Last Saturday was a day sans our “kulilit” (Gabee) because she had school to make up for class suspensions. It was Garrett’s schedule with his developmental-behavioral pediatrician whose clinic is a two-hour drive from our place. Garrett had us all to himself from the afternoon until the next morning. While I got almost teary-eyed while placing our orders at a nice restaurant we went to for dinner without Gabee, it felt okay just to have Garrett that night. It was quiet, and Garrett enjoyed our undivided attention. I resolved that Gabee would have her chance, too, to have me and her dad just to herself. I feel it’s a good arrangement to take out each of them separately on a few occasions. At their ages, they still tend to outdo, outtalk, and outsmart each other.
We have been open that Garrett has ADHD which explains his talkativeness. Being labeled with ADHD does not make him any less. He is a bright and charming boy with or without it. In fact, I think it is his nature to be compulsive about acquiring all kinds of information. He is a bookworm in the full sense of the word: a person unusually devoted to reading and study; a bookworm who prefers reading to just about any other activity (Merriam-Webster). He craves to read. And his interests run a spectrum, from fairy tales, G. Stilton, H. Potter, planets, business, medicine, cookery, to everything else, even showbusiness! He’s bound to read whatever he gets his hands on. The quirkiness manifests itself in his impulsivity to talk, to share what he has read. He blabbers, unmindful sometimes if he is being listened to. He goes on and on. But, he is improving, having better control, and taking cues from his audience.
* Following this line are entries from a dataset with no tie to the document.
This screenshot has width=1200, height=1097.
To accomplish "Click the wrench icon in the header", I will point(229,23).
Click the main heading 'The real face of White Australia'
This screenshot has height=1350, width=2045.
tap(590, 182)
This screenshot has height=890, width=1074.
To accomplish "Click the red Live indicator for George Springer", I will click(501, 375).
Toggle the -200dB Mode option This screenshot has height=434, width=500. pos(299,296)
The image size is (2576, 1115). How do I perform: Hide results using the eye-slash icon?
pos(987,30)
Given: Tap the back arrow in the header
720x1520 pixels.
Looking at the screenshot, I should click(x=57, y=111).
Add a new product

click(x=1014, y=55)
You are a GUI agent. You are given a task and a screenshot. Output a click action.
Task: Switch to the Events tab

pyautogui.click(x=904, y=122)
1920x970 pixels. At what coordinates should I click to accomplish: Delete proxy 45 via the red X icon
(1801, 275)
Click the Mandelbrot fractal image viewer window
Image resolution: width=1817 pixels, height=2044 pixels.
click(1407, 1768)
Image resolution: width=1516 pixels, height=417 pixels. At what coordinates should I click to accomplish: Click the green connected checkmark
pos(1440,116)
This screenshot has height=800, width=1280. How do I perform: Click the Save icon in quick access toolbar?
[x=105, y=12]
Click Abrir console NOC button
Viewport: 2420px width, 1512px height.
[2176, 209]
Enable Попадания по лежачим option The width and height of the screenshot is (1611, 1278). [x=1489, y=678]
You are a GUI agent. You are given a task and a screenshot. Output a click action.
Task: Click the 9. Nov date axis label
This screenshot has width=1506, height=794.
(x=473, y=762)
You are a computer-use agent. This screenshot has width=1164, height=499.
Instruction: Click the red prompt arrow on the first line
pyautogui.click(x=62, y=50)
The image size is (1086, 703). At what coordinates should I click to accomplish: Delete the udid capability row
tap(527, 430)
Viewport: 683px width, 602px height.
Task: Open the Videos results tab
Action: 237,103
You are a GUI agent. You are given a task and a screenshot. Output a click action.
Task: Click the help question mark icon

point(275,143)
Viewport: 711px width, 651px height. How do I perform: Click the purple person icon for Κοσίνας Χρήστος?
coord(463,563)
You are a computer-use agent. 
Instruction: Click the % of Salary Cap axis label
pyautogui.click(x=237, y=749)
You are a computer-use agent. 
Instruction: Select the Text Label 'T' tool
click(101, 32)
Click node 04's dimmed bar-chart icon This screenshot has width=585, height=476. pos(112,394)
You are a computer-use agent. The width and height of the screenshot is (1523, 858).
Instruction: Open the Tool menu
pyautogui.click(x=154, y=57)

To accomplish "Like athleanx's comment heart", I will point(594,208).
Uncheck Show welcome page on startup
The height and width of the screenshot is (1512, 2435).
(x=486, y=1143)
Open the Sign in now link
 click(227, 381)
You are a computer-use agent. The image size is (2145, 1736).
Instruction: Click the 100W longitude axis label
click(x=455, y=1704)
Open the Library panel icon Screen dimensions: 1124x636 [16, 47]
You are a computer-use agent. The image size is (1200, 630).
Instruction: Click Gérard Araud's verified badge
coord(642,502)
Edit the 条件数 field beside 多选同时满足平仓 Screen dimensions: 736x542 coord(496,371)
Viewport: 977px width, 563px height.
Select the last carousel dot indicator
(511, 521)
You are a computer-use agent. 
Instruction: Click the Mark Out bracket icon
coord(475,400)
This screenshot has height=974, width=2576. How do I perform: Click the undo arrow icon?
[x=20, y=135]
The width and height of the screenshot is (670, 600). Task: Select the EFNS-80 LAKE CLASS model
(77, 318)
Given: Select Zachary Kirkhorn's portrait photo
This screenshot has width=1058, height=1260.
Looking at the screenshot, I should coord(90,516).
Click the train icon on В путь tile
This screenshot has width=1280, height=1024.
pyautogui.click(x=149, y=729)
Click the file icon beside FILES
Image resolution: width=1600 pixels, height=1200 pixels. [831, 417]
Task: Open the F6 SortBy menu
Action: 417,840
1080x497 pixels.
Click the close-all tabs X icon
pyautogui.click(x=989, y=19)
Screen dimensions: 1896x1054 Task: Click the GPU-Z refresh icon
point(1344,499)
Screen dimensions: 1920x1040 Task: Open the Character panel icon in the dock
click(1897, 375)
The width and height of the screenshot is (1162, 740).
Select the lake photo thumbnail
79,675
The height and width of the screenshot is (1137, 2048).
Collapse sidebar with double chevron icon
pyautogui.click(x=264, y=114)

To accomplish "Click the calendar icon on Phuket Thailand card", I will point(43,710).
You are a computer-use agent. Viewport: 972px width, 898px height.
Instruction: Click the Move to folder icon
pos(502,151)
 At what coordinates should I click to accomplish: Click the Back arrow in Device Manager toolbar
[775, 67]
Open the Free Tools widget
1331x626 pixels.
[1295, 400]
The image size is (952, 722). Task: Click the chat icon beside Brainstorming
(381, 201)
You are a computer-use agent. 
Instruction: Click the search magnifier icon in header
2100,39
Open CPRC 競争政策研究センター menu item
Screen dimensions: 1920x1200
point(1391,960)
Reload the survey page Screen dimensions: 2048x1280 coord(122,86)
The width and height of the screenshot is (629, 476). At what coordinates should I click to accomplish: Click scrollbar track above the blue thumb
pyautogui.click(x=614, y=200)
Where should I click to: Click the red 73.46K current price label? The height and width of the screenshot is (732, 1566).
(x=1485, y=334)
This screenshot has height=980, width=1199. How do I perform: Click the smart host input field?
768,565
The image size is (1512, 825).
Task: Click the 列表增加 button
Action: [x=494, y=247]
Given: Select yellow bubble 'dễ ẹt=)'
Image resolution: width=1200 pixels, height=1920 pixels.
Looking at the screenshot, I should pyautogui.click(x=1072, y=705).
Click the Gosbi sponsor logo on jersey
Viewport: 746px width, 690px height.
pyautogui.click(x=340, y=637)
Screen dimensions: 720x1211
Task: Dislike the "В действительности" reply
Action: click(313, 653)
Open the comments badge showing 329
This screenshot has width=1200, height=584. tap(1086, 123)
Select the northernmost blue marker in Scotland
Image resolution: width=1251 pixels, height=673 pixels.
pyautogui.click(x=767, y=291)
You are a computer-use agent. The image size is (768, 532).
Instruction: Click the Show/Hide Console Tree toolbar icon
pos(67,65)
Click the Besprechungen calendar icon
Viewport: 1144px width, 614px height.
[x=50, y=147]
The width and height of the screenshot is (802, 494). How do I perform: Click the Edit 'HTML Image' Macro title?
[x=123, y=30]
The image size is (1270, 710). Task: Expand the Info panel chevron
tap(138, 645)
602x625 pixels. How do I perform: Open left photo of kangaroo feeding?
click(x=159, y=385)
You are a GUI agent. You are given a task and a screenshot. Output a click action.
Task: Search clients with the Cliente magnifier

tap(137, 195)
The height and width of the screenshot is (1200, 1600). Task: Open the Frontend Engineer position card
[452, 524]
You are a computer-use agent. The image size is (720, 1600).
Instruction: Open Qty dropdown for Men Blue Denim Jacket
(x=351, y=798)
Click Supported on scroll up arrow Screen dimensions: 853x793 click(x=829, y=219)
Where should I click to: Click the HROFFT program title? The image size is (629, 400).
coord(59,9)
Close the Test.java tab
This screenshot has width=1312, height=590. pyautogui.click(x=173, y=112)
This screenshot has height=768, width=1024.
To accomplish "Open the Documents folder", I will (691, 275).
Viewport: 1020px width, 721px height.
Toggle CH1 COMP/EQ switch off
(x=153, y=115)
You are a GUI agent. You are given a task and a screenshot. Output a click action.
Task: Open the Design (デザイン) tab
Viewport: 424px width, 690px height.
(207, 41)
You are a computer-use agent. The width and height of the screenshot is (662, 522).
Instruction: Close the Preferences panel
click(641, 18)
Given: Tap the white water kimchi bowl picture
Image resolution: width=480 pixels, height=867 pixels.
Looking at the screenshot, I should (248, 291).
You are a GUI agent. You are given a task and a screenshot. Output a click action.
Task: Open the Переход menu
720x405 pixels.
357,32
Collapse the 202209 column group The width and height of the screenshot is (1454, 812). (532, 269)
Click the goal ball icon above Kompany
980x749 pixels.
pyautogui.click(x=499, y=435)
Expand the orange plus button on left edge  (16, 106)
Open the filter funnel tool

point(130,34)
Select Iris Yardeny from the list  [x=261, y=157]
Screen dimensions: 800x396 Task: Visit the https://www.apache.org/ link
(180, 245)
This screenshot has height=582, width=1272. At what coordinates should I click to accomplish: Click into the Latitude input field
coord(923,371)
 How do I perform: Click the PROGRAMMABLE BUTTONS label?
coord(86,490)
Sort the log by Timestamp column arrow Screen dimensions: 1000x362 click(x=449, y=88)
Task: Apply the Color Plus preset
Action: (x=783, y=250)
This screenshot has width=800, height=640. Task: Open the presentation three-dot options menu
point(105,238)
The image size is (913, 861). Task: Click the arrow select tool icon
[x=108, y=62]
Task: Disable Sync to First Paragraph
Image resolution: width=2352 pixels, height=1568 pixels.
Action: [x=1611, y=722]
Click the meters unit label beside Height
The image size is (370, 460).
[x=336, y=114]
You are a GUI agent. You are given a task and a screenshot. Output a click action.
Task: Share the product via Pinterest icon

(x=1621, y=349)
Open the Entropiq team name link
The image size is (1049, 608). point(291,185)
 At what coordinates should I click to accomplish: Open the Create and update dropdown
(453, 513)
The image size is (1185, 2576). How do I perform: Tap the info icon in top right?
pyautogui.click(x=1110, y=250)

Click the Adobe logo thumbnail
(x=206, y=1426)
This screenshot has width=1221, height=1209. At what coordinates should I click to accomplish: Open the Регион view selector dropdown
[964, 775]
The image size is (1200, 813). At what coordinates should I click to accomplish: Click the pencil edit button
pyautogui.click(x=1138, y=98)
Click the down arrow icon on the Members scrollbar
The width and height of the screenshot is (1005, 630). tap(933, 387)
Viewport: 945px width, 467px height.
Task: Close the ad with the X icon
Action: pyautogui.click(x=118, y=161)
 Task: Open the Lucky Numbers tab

We were all delighted when he started “really” talking when he turned three. He impressed the principal at the interview for admission into first grade with his questions about cockroaches. He unknowingly turned the tables and ended up asking the principal “did-you-know” questions. The principal sensed a problem in terms of his focus and keeping to the direction of the conversation, but acquiesced that the school’s strong science program would suit this inquisitive boy.
That inquisitive six-year-old boy will turn 11 this month. In those five years, I am certain he has read more than what I have read in my full 38 years. No kidding. He reads everyday. He reads while he buttons his shirt. And then he dreams about what he has read. He smiles, laughs by himself as he conjures up images of Roald Dahl’s funny characters in his mind. He must have scoured the library collection at his school already. Since first grade, that has been his haven, the place where fetchers and teachers would find him.
My little boy is fast becoming a man. It scares me, yes. I hope the scientific in him would douche the fantasies running in his head. May his interest in Bloomberg Businessweek rub some good business sense into him, and his love for Mabuhay magazine get him to places I can only dream of going to.
I believe my boy can be whatever he chooses to become. I try and encourage him to know his purpose, to have a goal, for, I tell him, if he doesn’t have one, every little thing he does would always feel like a task, like getting out of bed in the morning. I am not sure whether I should be prodding him early on. He is a kind and smart boy, and he has it in him to reach his dreams and help others.